TASK PROMPT
Return exactly the lines of the data below, from the one that contains "Click the stitch count value 11538" through the final line, and leave out every picture.

Stored entries:
[Start of Attachment]
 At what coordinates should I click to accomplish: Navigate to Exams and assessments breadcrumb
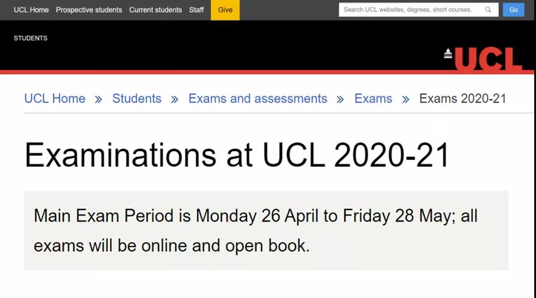[258, 99]
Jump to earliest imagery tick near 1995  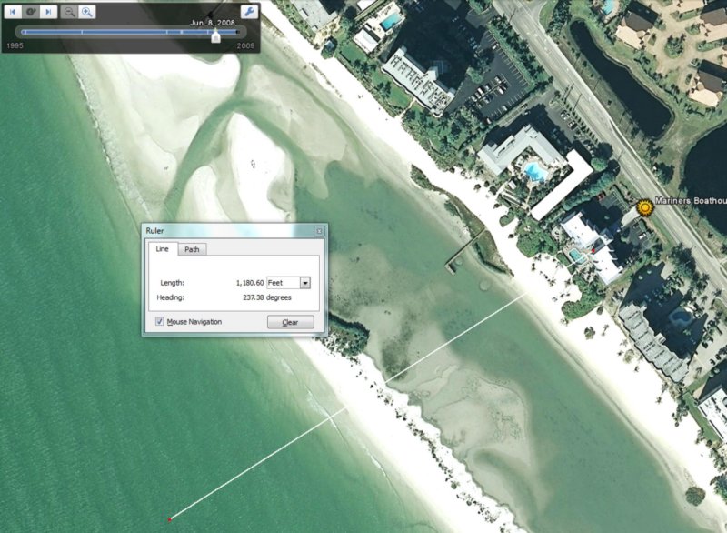click(x=22, y=33)
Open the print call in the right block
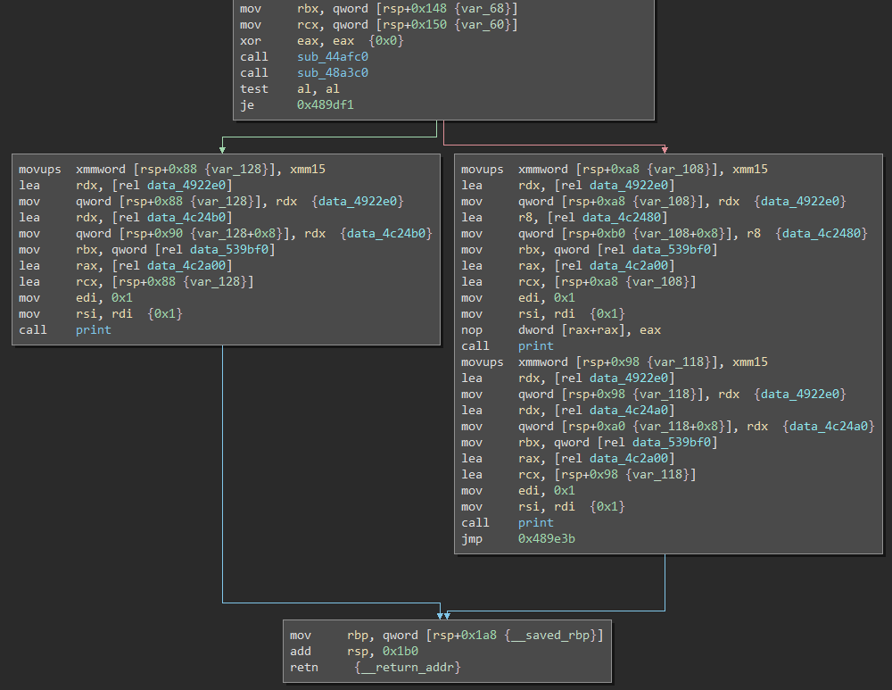 (x=536, y=345)
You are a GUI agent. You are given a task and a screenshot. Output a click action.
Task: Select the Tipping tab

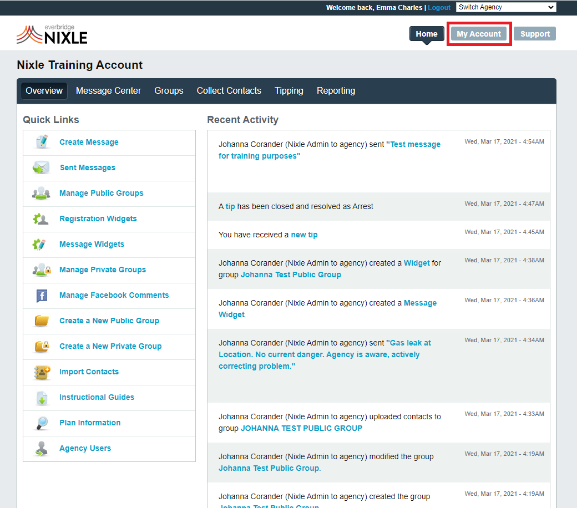pyautogui.click(x=289, y=91)
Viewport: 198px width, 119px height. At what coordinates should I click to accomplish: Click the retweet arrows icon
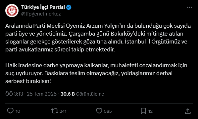(55, 111)
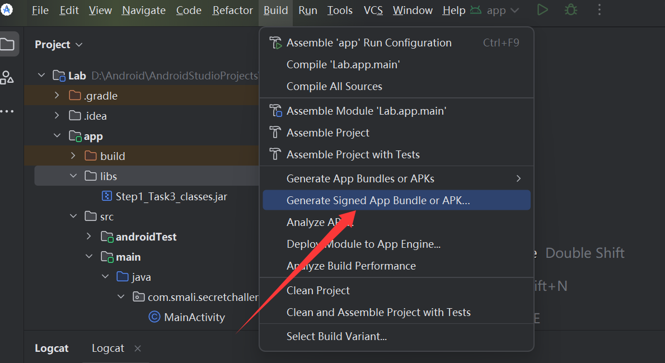
Task: Close the second Logcat tab
Action: 138,348
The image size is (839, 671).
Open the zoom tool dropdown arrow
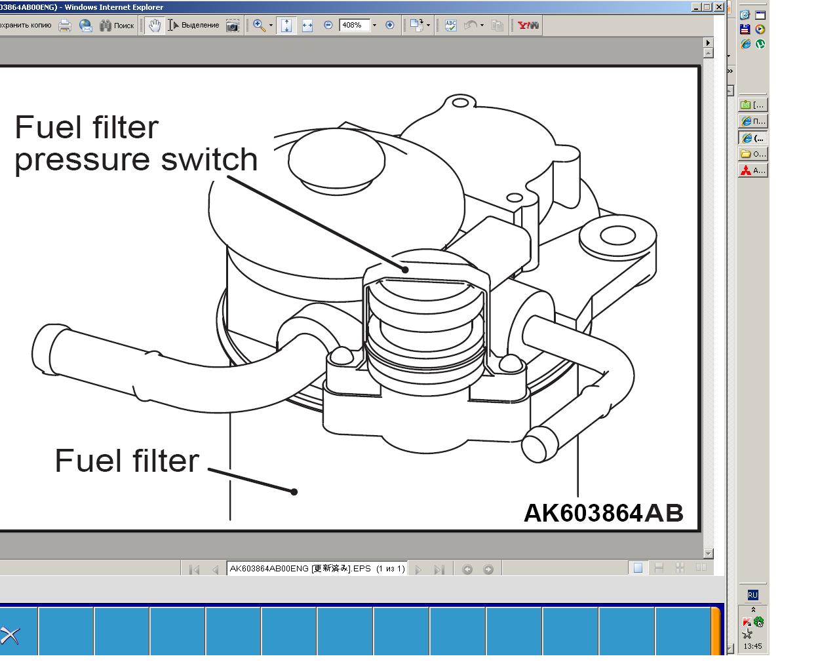pyautogui.click(x=271, y=26)
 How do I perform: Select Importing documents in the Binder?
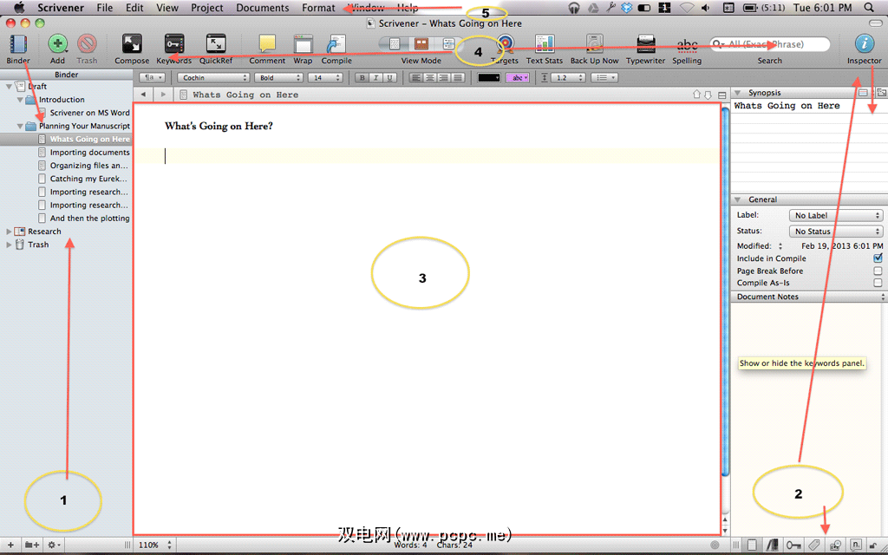coord(89,153)
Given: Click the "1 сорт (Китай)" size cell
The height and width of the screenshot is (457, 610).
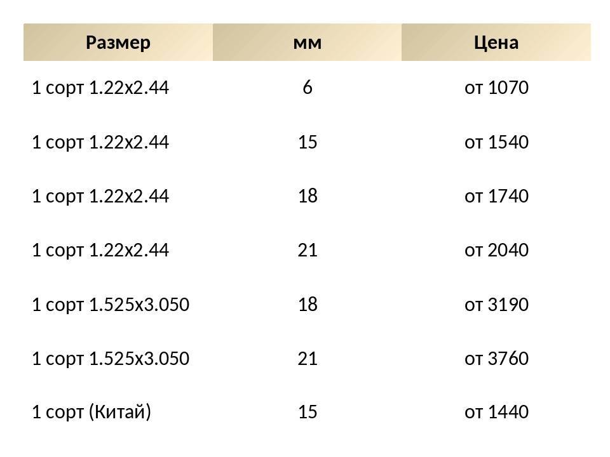Looking at the screenshot, I should point(92,413).
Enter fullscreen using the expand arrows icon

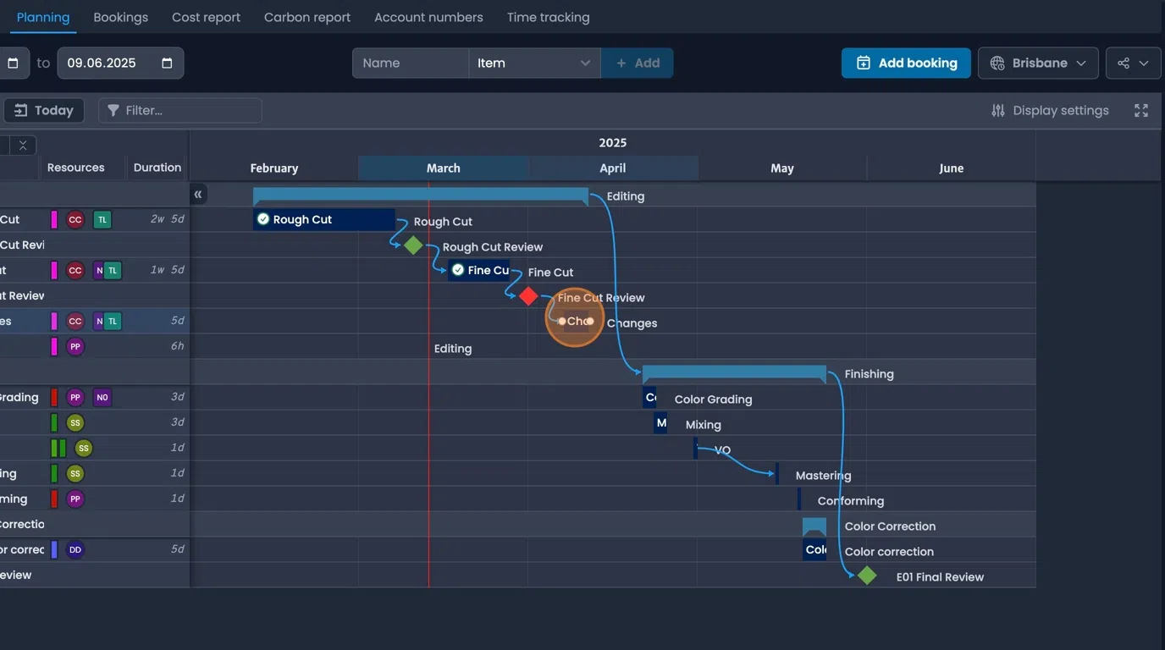1141,110
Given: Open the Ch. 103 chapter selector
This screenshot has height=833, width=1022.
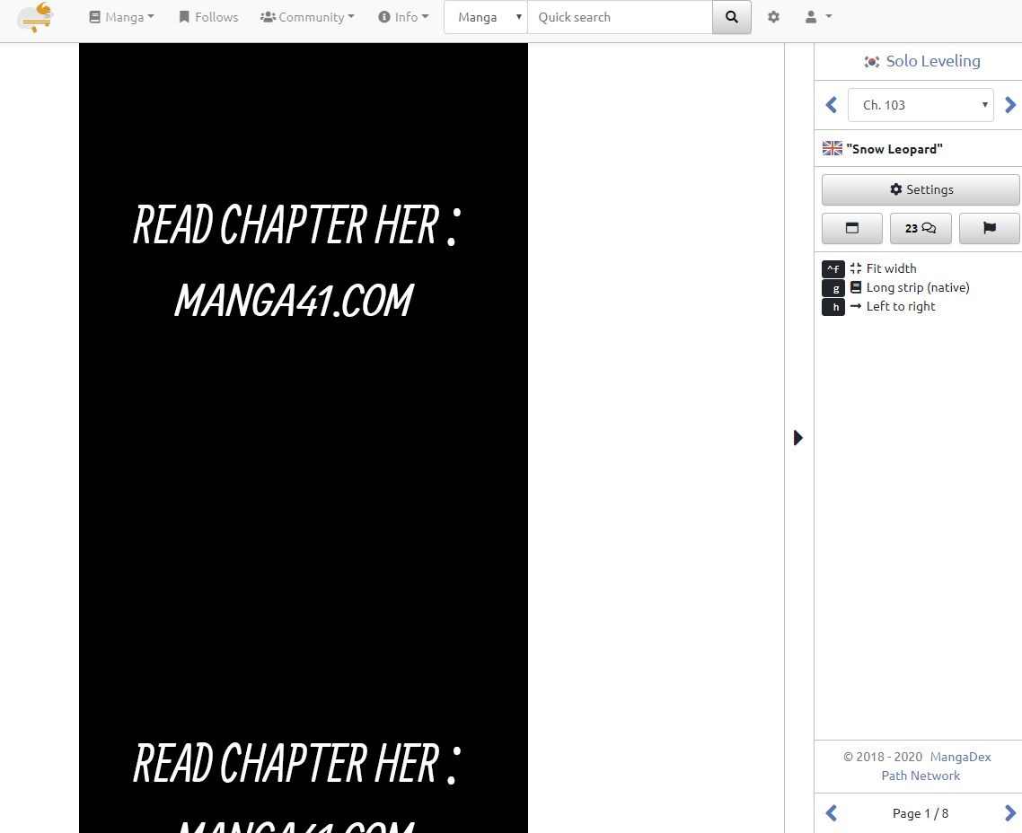Looking at the screenshot, I should (x=921, y=104).
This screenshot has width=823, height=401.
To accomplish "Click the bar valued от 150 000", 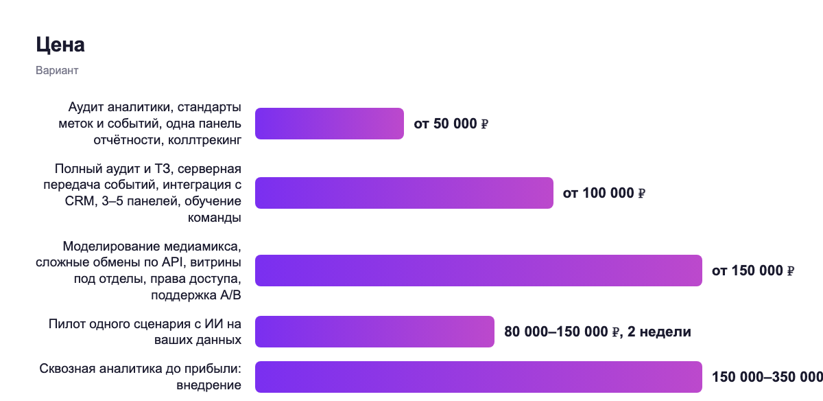I will [x=479, y=270].
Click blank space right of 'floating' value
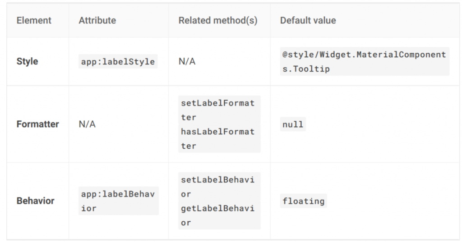This screenshot has width=462, height=242. pyautogui.click(x=388, y=201)
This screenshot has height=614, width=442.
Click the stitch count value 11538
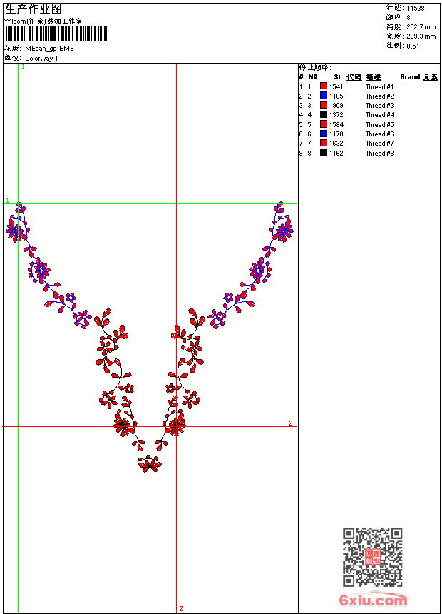[416, 8]
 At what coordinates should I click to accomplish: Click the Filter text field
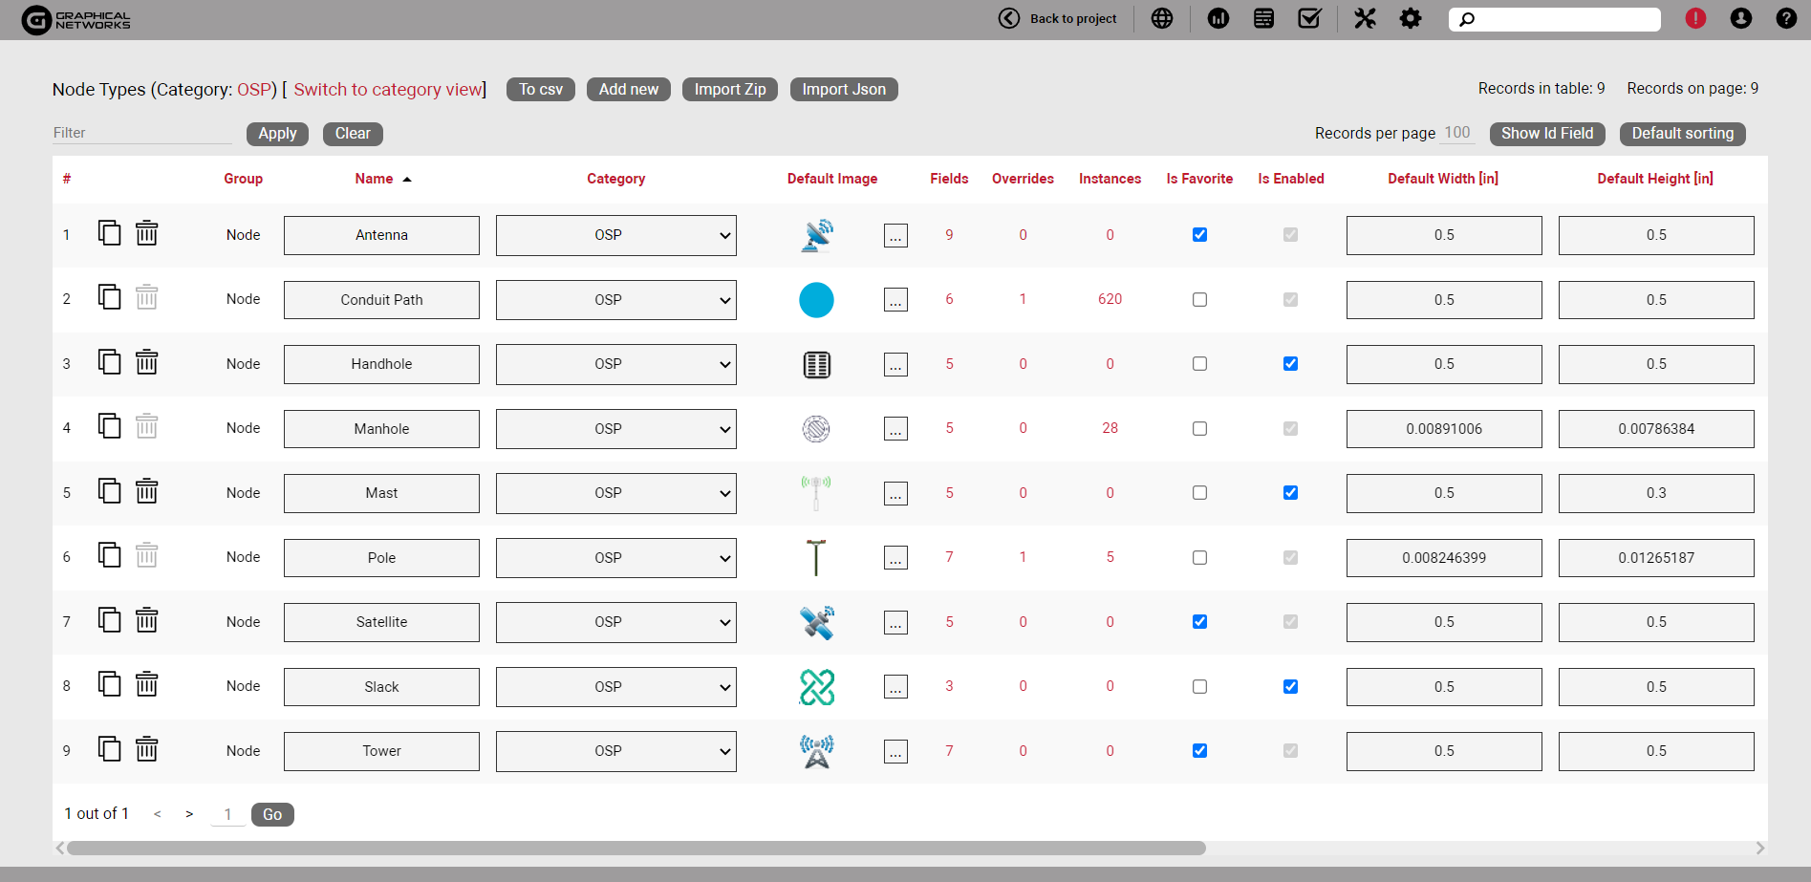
[End of Attachment]
ANSWER SECTION
Click the stitch count value 11538
[416, 8]
 At what coordinates should I click to accomplish: Click the Filter text field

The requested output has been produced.